Lines in the entries below where the word "agent" shows up should each be copied.

Collected data
——————

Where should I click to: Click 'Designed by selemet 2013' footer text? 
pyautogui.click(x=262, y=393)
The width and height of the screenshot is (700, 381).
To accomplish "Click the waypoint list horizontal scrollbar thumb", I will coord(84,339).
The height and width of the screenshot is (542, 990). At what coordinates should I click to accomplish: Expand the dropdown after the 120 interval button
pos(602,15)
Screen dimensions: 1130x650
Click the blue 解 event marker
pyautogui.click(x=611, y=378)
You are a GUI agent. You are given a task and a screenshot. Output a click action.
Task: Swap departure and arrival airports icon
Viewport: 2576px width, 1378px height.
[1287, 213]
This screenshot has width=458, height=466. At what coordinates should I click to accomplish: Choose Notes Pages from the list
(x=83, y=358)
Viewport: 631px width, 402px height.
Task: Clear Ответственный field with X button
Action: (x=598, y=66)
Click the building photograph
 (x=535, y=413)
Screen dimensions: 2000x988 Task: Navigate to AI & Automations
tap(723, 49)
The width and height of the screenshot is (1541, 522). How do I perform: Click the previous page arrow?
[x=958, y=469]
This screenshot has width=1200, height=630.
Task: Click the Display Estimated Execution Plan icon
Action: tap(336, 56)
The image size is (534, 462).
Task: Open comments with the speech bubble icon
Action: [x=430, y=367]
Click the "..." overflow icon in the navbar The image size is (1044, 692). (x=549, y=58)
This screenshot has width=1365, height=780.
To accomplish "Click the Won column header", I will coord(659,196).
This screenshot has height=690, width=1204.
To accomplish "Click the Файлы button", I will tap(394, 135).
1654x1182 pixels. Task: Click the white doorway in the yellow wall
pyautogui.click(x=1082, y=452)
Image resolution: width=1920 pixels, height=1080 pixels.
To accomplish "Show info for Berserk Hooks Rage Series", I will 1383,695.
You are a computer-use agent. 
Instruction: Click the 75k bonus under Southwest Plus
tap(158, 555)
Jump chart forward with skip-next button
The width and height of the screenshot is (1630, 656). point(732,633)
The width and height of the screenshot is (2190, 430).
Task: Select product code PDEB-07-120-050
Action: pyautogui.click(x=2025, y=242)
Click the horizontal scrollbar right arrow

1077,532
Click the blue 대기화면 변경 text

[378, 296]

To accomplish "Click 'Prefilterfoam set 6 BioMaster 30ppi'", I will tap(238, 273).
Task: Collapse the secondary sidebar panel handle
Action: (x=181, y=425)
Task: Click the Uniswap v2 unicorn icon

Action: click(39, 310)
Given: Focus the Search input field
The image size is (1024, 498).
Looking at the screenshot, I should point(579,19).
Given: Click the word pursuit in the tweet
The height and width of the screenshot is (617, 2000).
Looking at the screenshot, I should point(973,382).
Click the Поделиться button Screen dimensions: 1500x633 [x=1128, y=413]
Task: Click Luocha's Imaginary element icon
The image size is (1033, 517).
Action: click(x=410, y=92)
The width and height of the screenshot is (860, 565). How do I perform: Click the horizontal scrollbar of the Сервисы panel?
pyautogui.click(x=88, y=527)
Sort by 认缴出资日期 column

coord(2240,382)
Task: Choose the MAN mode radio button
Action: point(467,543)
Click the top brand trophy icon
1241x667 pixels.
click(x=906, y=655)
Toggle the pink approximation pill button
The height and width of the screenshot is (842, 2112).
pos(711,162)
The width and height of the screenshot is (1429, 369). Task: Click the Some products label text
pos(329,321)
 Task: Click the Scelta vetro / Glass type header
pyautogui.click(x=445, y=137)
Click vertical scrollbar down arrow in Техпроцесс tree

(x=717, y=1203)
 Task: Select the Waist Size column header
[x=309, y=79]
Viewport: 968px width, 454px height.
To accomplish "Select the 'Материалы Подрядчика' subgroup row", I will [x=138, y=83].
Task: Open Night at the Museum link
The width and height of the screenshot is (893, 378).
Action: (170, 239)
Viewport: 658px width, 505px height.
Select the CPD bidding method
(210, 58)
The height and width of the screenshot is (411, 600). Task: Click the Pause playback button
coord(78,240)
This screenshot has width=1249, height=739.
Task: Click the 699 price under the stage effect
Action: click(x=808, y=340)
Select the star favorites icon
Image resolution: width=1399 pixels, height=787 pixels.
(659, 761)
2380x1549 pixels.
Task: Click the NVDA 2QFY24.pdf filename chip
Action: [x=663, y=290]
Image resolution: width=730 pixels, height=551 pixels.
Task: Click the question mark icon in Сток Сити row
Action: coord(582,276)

——————

▸ **ANSWER SECTION**
You are a GUI agent. You are given a task and a screenshot. Output a click action.
You are a computer-use agent. 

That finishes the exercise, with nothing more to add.